Il commissario capo della Dia Di Stefano racconta in aula l’ultima informativa depositata nel processo a Graviano e Filippone

Pubblicato il: 10/10/2022 – 19:59
Le confessioni di Badalamenti e la guerra con i Corleonesi. «Avevano bisogno della ‘ndrangheta»

REGGIO CALABRIA Che i corleonesi avessero «necessità di chiedere appoggio alla ‘ndrangheta lo si rileva da atti giudiziari». È lunga e articolata la testimonianza del commissario capo della Dia Michelangelo Di Stefano in merito all’informativa redatta sui risconti alle dichiarazioni dei tre pentiti Gerardo d’Urzo, Girolamo Bruzzese e Marcello Fondacaro sui rapporti tra ‘Ndrangheta, Cosa nostra ed esponenti politici. Di Stefano è stato ascoltato per diverse ore a Reggio Calabria nel processo d’appello ‘Ndrangheta stragista. Alla sbarra il boss palermitano Giuseppe Graviano e Rocco Santo Filippone, ritenuto espressione della cosca Piromalli di Gioia Tauro, condannati entrambi all’ergastolo in primo grado per il duplice omicidio dei carabinieri Antonino Fava e Vincenzo Garofalo, uccisi nel 1994 a Scilla.
Molte delle affermazioni dei tre pentiti sono frutto dei periodi di comune detenzione nel carcere dell’Asinara con esponenti di primissimo piano di Cosa Nostra, in cui emergono, tra l’altro, presunte verità sugli autori di alcuni attentati durante il periodo delle stragi negli anni 90.
«Negli atti di Palermo – afferma il  commissario capo della Dia – viene ricostruita la vicenda dell’inizio della guerra tra i palermitani e i corleonesi e ad un certo punto viene indicato: “Gaetano Badalamenti voleva a qualunque costo tentare di prendere in mano la situazione come egli stesso aveva confidato a Vincenzo Grado, dicendo che sperava di ottenere l’appoggio della mafia calabrese e come risulta da alcune telefonate intercettate di prossimi congiunti del detto Badalamenti in cui si parla dell’invio in Sicilia di una squadra per compiere eclatanti uccisioni di avversari”». Una rivalità, quella tra palermitani e corleonesi, che viene così spiegata da Di Stefano: «A detta di Bruzzese, c’era conflittualità perché il gruppo dei palermitani erano contenti della linea Andreotti-Craxi, osteggiata invece da Riina, Gelli e dagli americani».
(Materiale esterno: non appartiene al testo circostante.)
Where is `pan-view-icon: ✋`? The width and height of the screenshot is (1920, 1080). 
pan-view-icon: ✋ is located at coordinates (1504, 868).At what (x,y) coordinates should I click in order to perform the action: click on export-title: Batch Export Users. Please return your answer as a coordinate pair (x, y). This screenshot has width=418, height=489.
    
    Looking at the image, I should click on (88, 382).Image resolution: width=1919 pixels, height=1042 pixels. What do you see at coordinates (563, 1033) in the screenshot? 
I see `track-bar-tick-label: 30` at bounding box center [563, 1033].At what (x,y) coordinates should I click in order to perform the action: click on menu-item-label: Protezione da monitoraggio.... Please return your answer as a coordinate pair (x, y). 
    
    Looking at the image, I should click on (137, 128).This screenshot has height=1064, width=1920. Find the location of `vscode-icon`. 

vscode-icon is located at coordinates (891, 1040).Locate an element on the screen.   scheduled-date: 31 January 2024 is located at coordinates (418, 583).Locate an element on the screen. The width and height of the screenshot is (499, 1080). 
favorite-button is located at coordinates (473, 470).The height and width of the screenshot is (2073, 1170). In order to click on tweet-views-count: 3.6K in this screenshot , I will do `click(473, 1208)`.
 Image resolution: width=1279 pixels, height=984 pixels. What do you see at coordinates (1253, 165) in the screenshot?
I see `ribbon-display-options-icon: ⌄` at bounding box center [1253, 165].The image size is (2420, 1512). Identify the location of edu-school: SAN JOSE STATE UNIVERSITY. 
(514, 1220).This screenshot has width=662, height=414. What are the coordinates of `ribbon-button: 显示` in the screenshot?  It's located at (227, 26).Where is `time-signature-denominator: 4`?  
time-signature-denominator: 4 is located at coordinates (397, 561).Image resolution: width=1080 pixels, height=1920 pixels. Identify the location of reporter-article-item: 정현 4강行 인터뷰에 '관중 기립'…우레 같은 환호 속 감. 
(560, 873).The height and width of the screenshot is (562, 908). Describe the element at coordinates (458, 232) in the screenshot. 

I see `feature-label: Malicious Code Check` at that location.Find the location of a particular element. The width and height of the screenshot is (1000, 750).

Craxi e Berlusconi nell’agrumeto di Peppe Piccolo

Il funzionario della Dia, esaminato dal Procuratore aggiunto della Dda di Reggio Calabria, Giuseppe Lombardo, ha ribadito, tra l’altro, l’affermazione del pentito Girolamo Bruzzese, che in un verbale del 10 marzo 2021 ha parlato di un episodio a cui avrebbe «assistito personalmente nel 1978-1979, poco dopo l’omicidio di Aldo Moro» durante un summit avvenuto nel luogo dove il padre del collaboratore di giustizia avrebbe trascorso la latitanza, «presso l’agrumeto di tale Peppe Piccolo». Bruzzese ha raccontato che «Craxi e Berlusconi tra il 1979/1980», avrebbero incontrato in sua presenza in una masseria della Piana di Gioia Tauro il boss Giuseppe Piromalli “u mussu stortu”, e di averli riconosciuti «perché visti in televisione».
La Corte d’Assise d’Appello di Reggio Calabria, in chiusura di udienza, ha disposto per il prossimo 24 ottobre il prosieguo della testimonianza del vicequestore Di Stefano e l’avvio del controesame delle difese.